Experience a delightful fusion of flavors with these crispy Curry Chicken Bricks filled with tender chicken and aromatic spices. Perfect for a cozy dinner, they bring warmth and comfort to your table.

Ingredients

Scale
  • 1 pound (450g) boneless, skinless chicken thighs, cut into bite-sized pieces
  • 1 tablespoon vegetable oil
  • 1 large onion, finely chopped
  • 3 cloves garlic, minced
  • 1-inch piece of ginger, grated
  • 2 medium tomatoes, diced
  • 1 tablespoon curry powder
  • 1 teaspoon ground cumin
  • 1 teaspoon turmeric powder
  • 1 teaspoon chili powder (adjust to taste)
  • Salt, to taste
  • 1 cup (240ml) coconut milk
  • 1 tablespoon fresh lime juice
  • 1/4 cup (15g) fresh cilantro, chopped (for garnish)
  • 10 sheets of brick pastry (or phyllo pastry, thawed if frozen)
  • 1/4 cup (60g) melted butter or vegetable oil (for brushing)
  • Cooking oil (for frying)

Instructions

  1. In a large skillet, heat the vegetable oil over medium heat.
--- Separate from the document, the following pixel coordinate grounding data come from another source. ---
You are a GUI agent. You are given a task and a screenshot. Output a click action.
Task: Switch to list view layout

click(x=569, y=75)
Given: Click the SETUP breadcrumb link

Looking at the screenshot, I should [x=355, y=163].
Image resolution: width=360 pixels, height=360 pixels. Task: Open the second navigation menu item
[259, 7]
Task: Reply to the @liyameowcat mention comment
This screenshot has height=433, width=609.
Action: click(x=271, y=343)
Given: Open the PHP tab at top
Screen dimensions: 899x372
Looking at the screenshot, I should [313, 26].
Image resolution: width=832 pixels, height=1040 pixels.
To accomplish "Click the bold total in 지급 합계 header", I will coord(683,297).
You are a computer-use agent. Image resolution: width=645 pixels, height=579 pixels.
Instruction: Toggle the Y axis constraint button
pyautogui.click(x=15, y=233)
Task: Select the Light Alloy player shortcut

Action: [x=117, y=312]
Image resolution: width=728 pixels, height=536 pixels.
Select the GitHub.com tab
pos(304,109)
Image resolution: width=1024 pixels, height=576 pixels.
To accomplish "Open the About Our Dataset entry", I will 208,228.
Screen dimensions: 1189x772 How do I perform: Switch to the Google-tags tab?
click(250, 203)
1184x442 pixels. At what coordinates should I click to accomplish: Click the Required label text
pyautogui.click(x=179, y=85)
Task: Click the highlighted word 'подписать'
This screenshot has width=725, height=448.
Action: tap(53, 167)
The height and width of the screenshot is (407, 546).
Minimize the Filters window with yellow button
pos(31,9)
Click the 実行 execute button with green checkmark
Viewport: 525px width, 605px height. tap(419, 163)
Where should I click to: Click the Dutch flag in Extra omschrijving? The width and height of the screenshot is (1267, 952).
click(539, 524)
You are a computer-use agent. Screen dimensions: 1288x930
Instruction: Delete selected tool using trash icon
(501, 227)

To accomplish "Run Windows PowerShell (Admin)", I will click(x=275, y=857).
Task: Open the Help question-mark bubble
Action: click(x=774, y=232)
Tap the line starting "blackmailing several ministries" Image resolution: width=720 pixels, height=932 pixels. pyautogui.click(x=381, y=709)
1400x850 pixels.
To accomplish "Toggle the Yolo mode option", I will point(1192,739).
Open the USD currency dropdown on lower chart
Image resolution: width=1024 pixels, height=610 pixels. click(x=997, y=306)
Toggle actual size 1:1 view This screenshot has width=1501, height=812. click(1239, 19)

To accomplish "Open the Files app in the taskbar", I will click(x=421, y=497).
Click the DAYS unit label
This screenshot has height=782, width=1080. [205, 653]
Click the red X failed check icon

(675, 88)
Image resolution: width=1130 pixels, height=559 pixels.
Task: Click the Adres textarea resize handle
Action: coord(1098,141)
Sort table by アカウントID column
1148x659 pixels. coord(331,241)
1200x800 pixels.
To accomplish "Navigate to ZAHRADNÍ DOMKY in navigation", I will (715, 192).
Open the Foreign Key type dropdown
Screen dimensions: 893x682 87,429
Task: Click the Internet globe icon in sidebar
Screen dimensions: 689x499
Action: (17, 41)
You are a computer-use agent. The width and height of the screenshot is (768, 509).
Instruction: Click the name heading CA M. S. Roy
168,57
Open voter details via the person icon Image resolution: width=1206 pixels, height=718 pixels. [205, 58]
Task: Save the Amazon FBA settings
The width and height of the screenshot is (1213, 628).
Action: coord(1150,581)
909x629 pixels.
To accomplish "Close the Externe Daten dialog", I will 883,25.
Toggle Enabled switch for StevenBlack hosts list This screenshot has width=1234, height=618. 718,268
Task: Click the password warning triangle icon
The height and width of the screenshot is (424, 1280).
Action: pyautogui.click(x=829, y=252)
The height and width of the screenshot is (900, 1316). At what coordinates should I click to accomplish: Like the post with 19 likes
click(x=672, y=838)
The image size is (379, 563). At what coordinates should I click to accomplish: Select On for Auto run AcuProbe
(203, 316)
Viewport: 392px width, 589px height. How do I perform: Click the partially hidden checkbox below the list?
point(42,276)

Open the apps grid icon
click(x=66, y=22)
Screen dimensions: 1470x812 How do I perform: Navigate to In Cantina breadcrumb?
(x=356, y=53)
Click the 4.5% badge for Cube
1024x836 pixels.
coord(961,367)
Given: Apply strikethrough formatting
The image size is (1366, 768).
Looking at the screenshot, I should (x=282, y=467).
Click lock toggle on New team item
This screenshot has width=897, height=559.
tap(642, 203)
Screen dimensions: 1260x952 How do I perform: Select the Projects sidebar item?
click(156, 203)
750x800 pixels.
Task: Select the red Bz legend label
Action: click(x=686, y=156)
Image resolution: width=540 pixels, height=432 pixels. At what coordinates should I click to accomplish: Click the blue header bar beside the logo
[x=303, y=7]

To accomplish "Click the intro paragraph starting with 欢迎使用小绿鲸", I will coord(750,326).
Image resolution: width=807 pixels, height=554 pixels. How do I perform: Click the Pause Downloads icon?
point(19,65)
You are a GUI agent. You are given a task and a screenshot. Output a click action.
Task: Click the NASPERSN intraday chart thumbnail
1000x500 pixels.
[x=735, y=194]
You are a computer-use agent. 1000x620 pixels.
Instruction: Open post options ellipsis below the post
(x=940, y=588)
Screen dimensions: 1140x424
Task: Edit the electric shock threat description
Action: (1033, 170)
Add the finely chopped onion and sauté for about 5 minutes until translucent.
  2. Add the garlic and ginger, and sauté for another 1 to 2 minutes until the garlic is golden and fragrant.
  3. Stir in the diced tomatoes and simmer for 3 to 4 minutes until they are tender and starting to break down.
  4. Add the spices: curry, cumin, turmeric, and chili powder. Stir well to coat the vegetables and cook for 1 minute to release the aromas.
  5. Add the chicken pieces to the skillet, season with salt, and mix well to coat them with the spices. Cook for about 5 to 7 minutes until they are nicely browned.
  6. Pour in the coconut milk and lime juice. Stir, bring to a boil, then reduce the heat and simmer uncovered for 10 minutes until the chicken is cooked through and the sauce has thickened slightly.
  7. Remove from heat and stir in the chopped fresh cilantro. Set the filling aside while you prepare the bricks.
  8. Preheat a frying pan with a little oil. Meanwhile, prepare the brick sheets by brushing them with melted butter or oil.
  9. Place a spoonful of filling in the center of a brick sheet, fold into a triangle, and seal the edges well. Repeat with the remaining sheets and filling.
  10. Fry the bricks in the hot pan for about 3 to 4 minutes on each side until golden and crispy. Drain on paper towels.

Nutrition

Keywords: To prevent the bricks from becoming soggy, ensure the filling is well cooled before wrapping. Use a non-stick pan for easier cooking and perfect crispiness.